## BEGIN Selected text
Comment by Nayuta Yanagisawa (Inactive) [ 2021-09-29 ]

The present bug is not resolved by the fix for MDEV-26582. So, this might be a different one, while I still think the mechanism to occur these two bugs are similar.

Comment by Nayuta Yanagisawa (Inactive) [ 2021-09-30 ]

The server crashes even if the INSERT prior to ALTER TABLE succeeds.
## END Selected text
## BEGIN Data listing
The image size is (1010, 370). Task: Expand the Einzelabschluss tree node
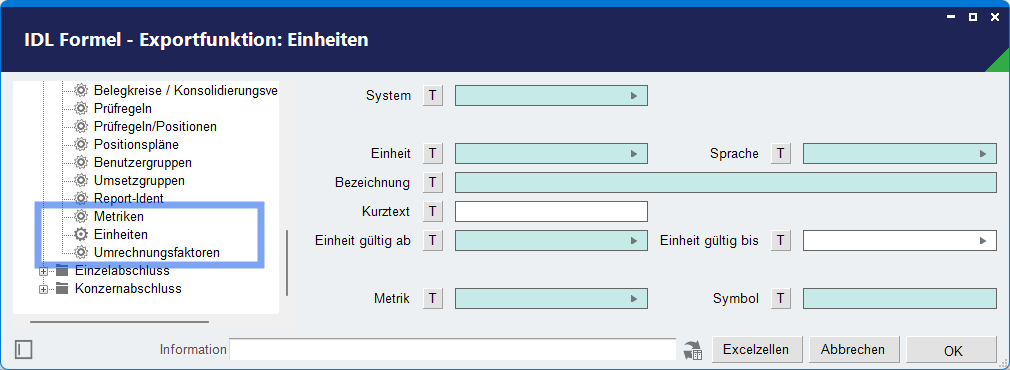[43, 271]

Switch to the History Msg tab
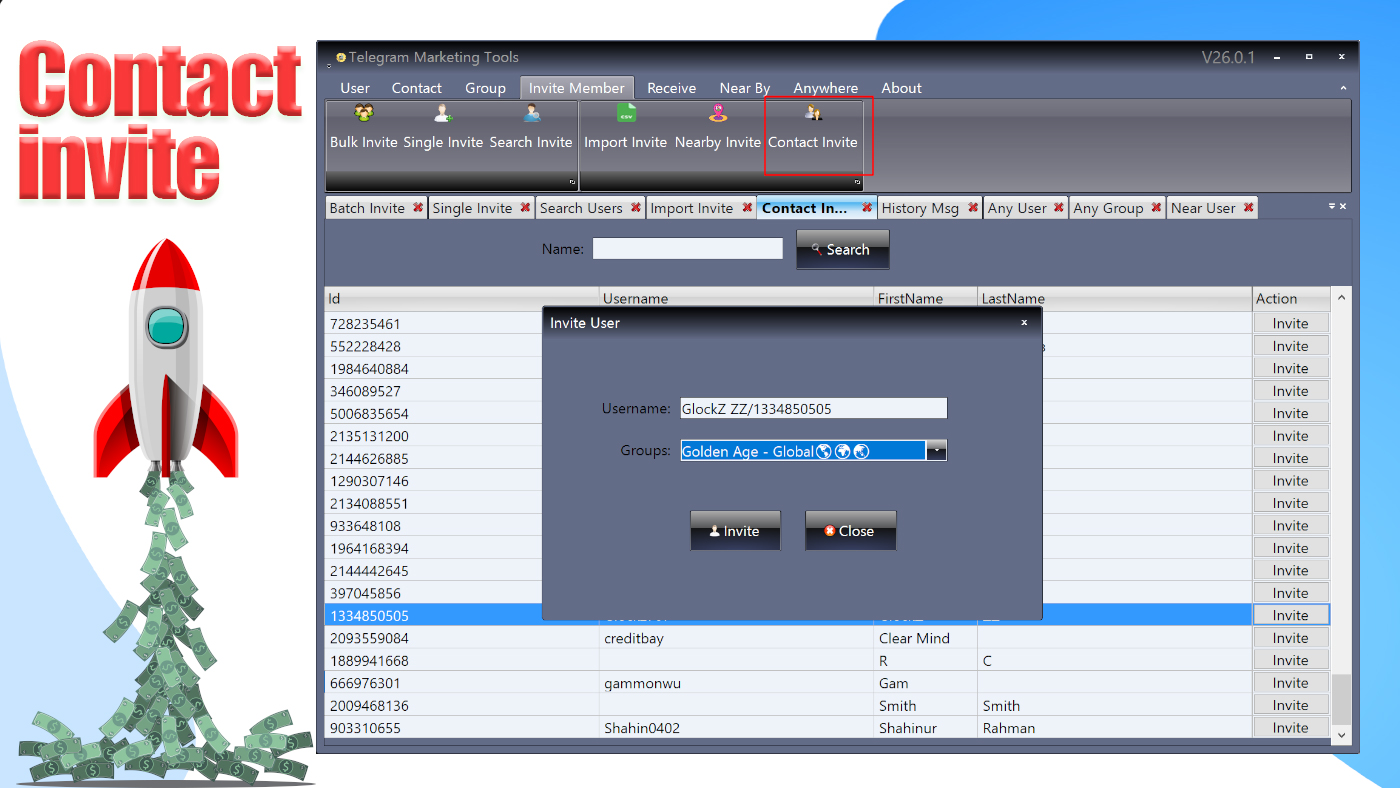pyautogui.click(x=922, y=207)
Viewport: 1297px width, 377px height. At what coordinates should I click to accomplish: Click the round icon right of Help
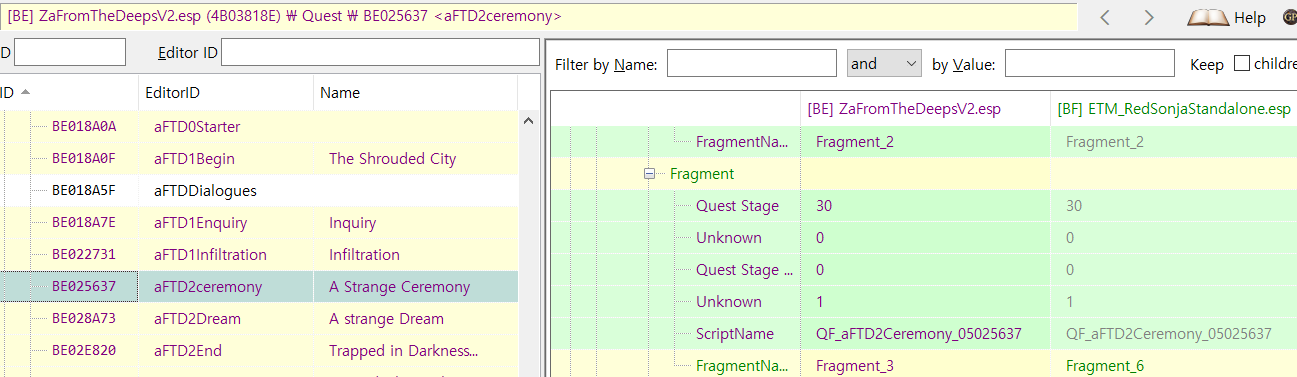[1290, 17]
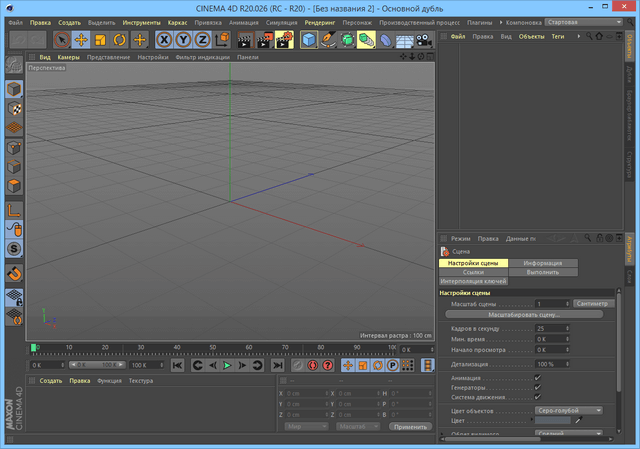
Task: Toggle the Система движения checkbox
Action: (x=537, y=397)
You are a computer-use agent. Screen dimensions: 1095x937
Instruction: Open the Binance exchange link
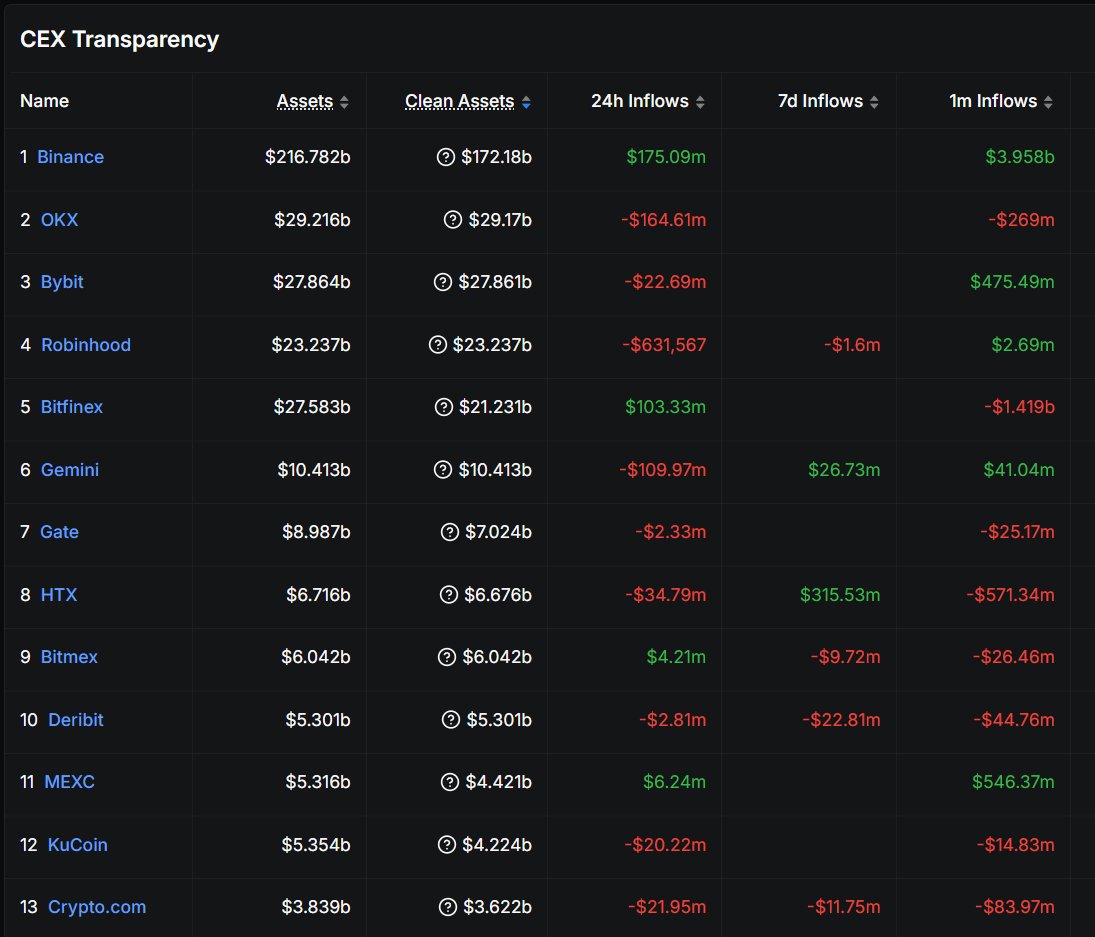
## END Data listing
§ **What needs to be done**:
Can you transcribe the portion of the bug comment thread that begins with the words containing "Comment by Nayuta Yanagisawa (Inactive) [ 2021-09-29" and ends with "ALTER TABLE succeeds."? The data comes from a separate source and is unrelated to the comment thread.

§ **Problem solution**:
Comment by Nayuta Yanagisawa (Inactive) [ 2021-09-29 ]

The present bug is not resolved by the fix for MDEV-26582. So, this might be a different one, while I still think the mechanism to occur these two bugs are similar.

Comment by Nayuta Yanagisawa (Inactive) [ 2021-09-30 ]

The server crashes even if the INSERT prior to ALTER TABLE succeeds.